- _What the task asks_
Copy the rows word for word, from the first line through the line containing "Action: click(x=409, y=281)", including that line. Leave out the pictures.

- _Records provided_
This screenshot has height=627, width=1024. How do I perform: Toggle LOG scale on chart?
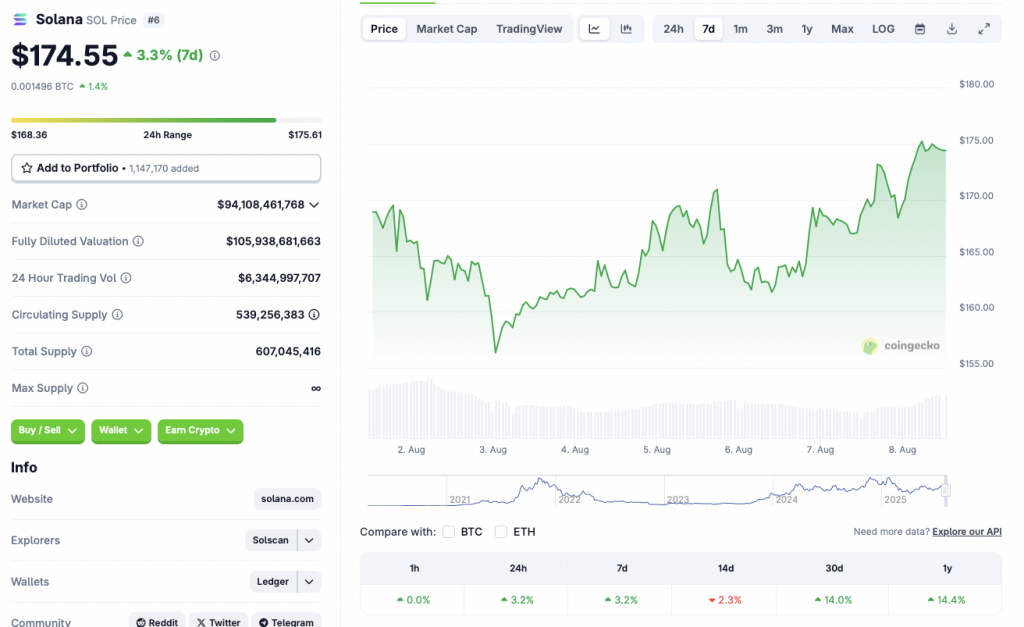pyautogui.click(x=883, y=29)
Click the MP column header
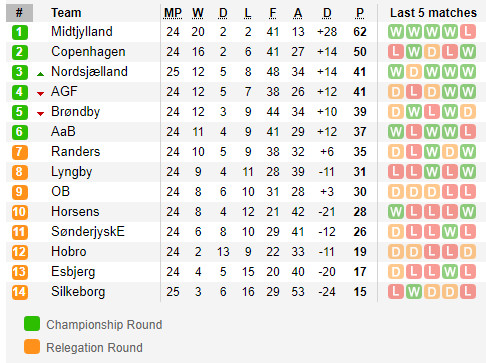 pos(173,13)
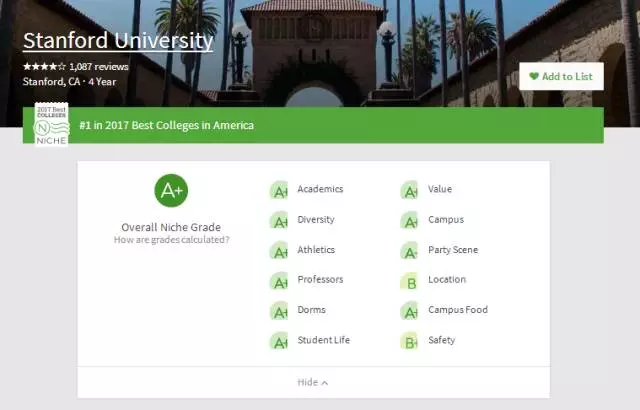The height and width of the screenshot is (410, 640).
Task: Click the Location B grade badge
Action: click(x=409, y=281)
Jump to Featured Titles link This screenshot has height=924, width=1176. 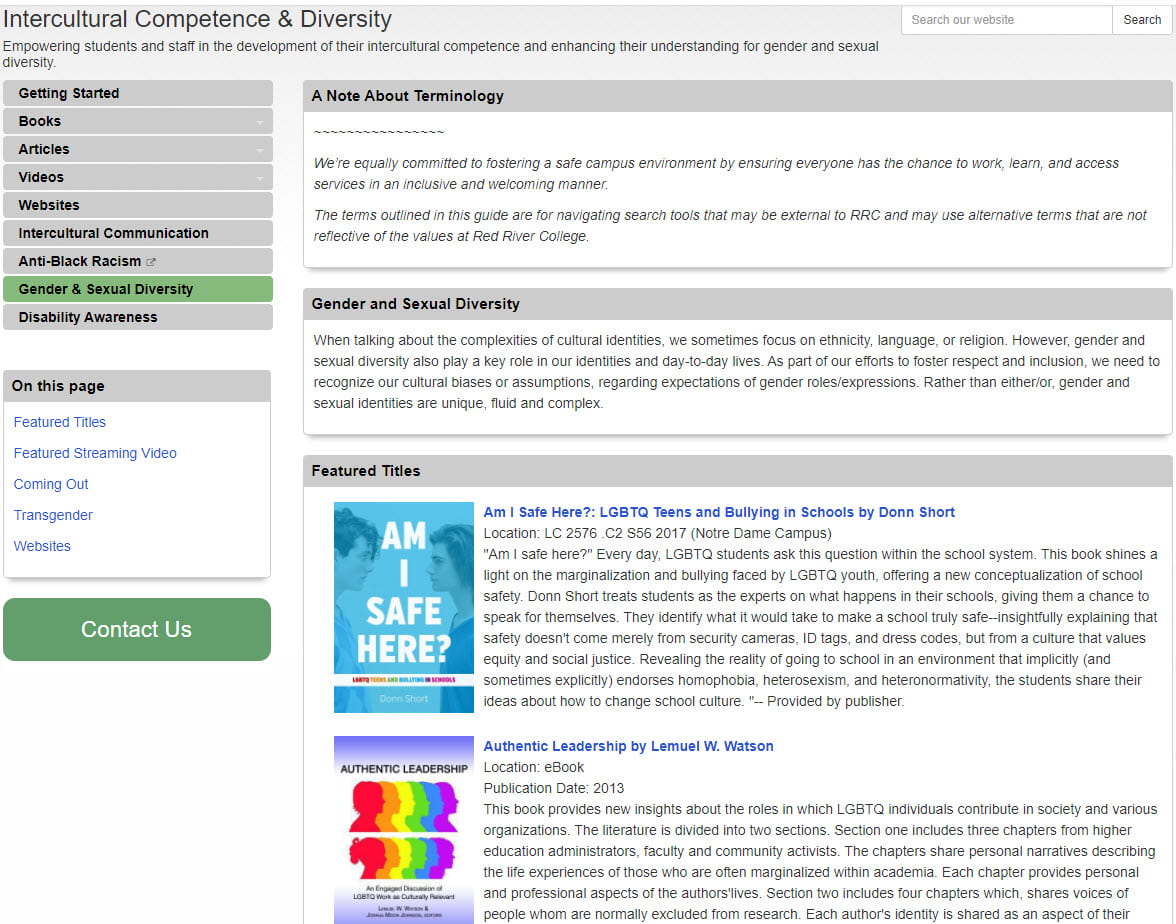(x=60, y=422)
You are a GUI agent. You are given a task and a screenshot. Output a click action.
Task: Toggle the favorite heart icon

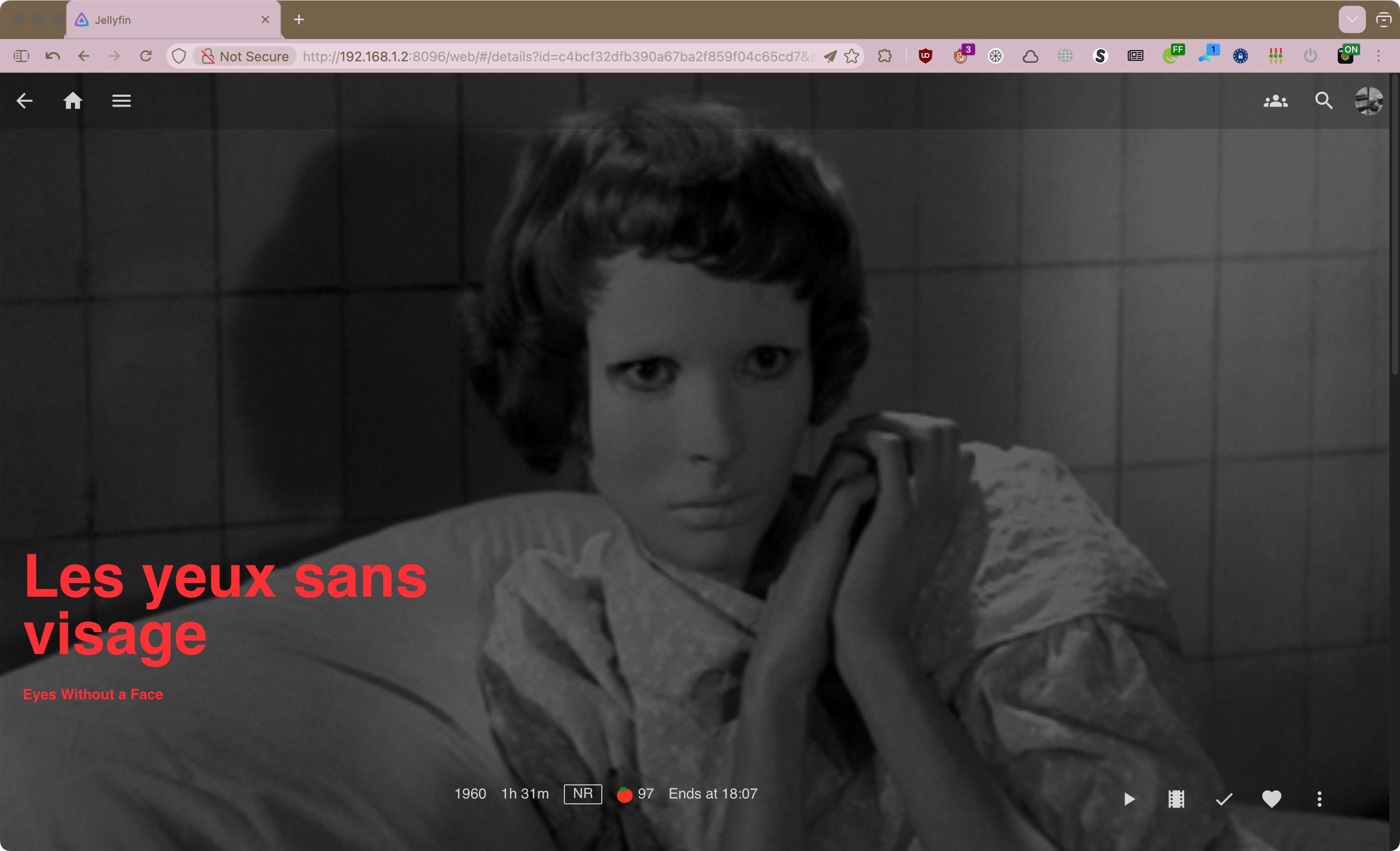(x=1272, y=799)
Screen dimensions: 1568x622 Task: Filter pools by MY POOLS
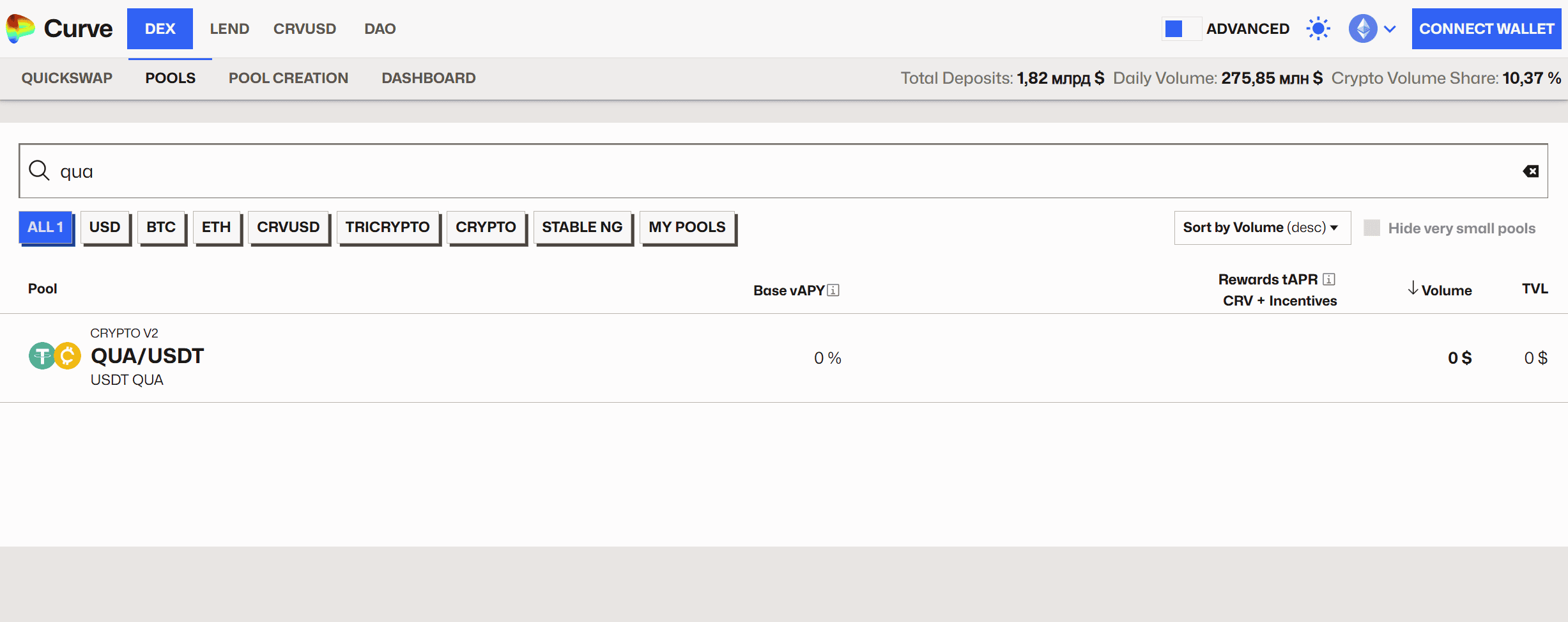click(x=687, y=228)
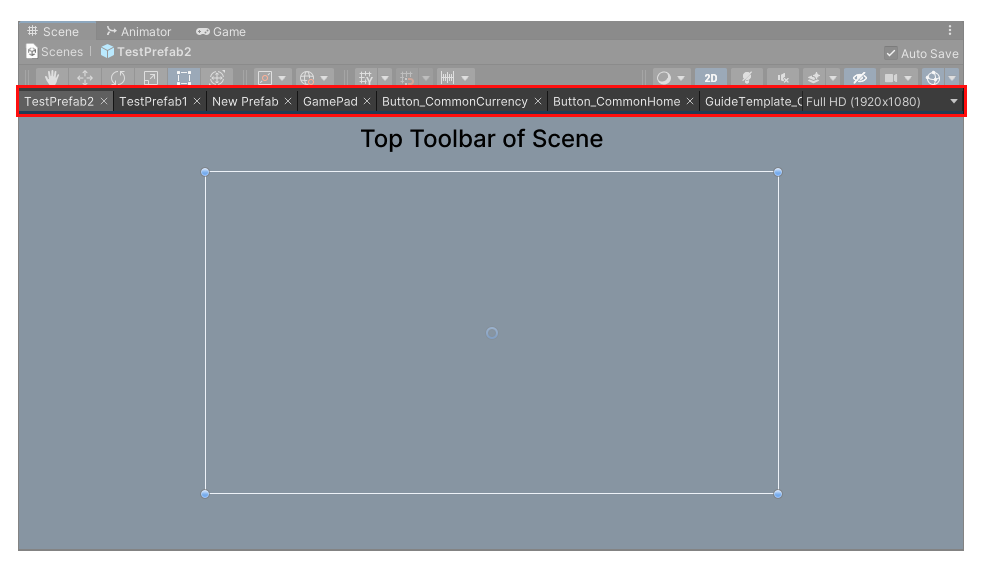Viewport: 982px width, 572px height.
Task: Expand the Gizmos dropdown arrow
Action: tap(952, 77)
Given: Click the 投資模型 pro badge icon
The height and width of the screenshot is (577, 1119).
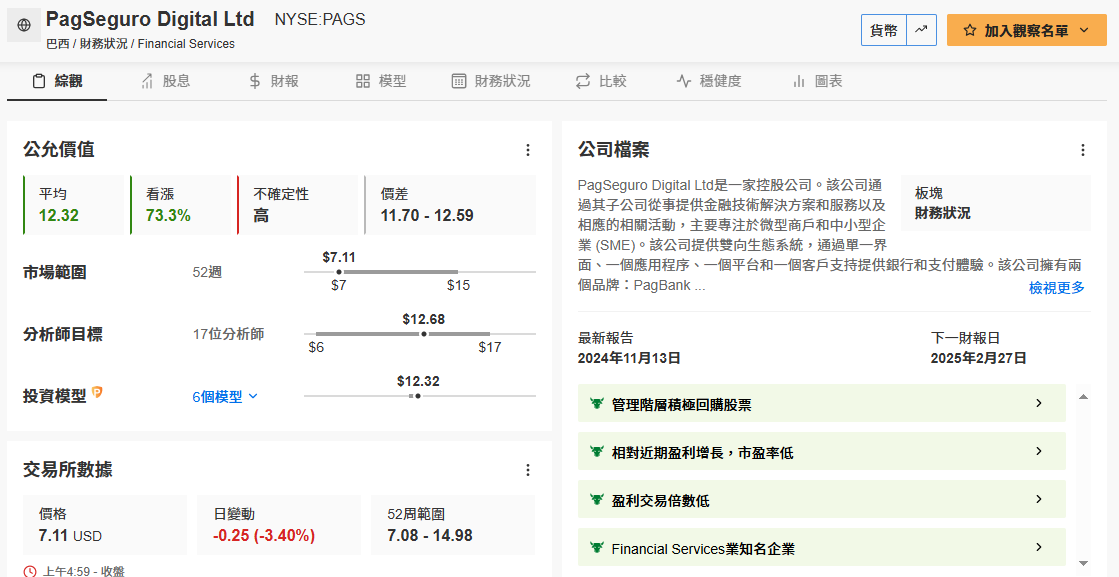Looking at the screenshot, I should (97, 392).
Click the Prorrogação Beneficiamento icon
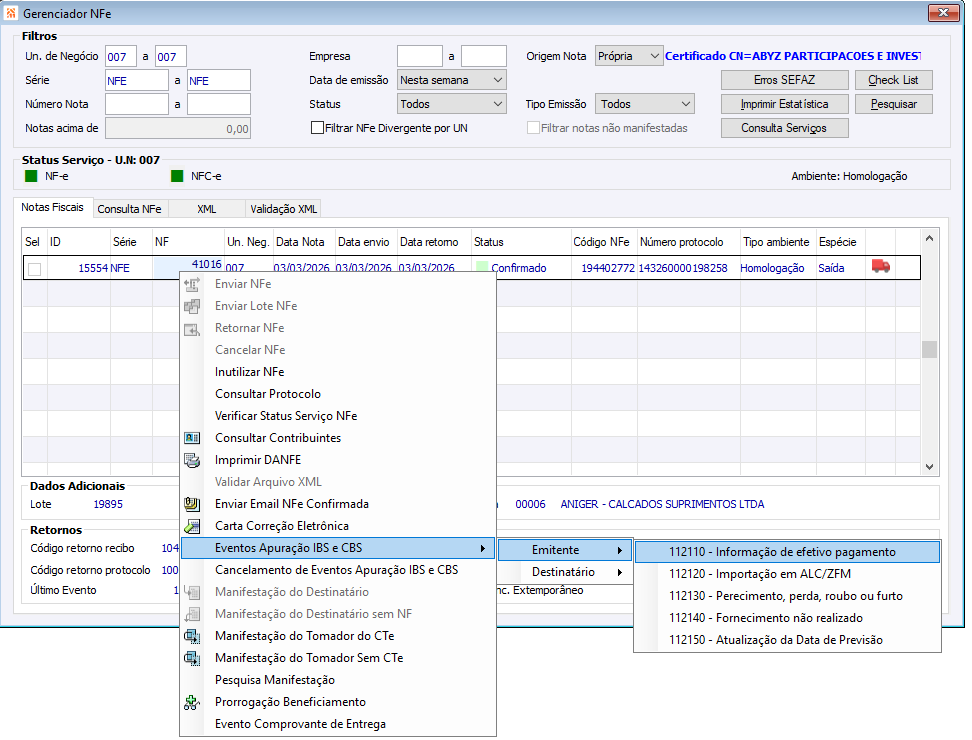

- _Written answer_
This screenshot has height=627, width=1024. How do I perform: Toggle LOG scale on chart?
pyautogui.click(x=883, y=29)
Click the MP column header
 pos(173,13)
The height and width of the screenshot is (410, 640).
Task: Click the Location B grade badge
Action: click(x=409, y=281)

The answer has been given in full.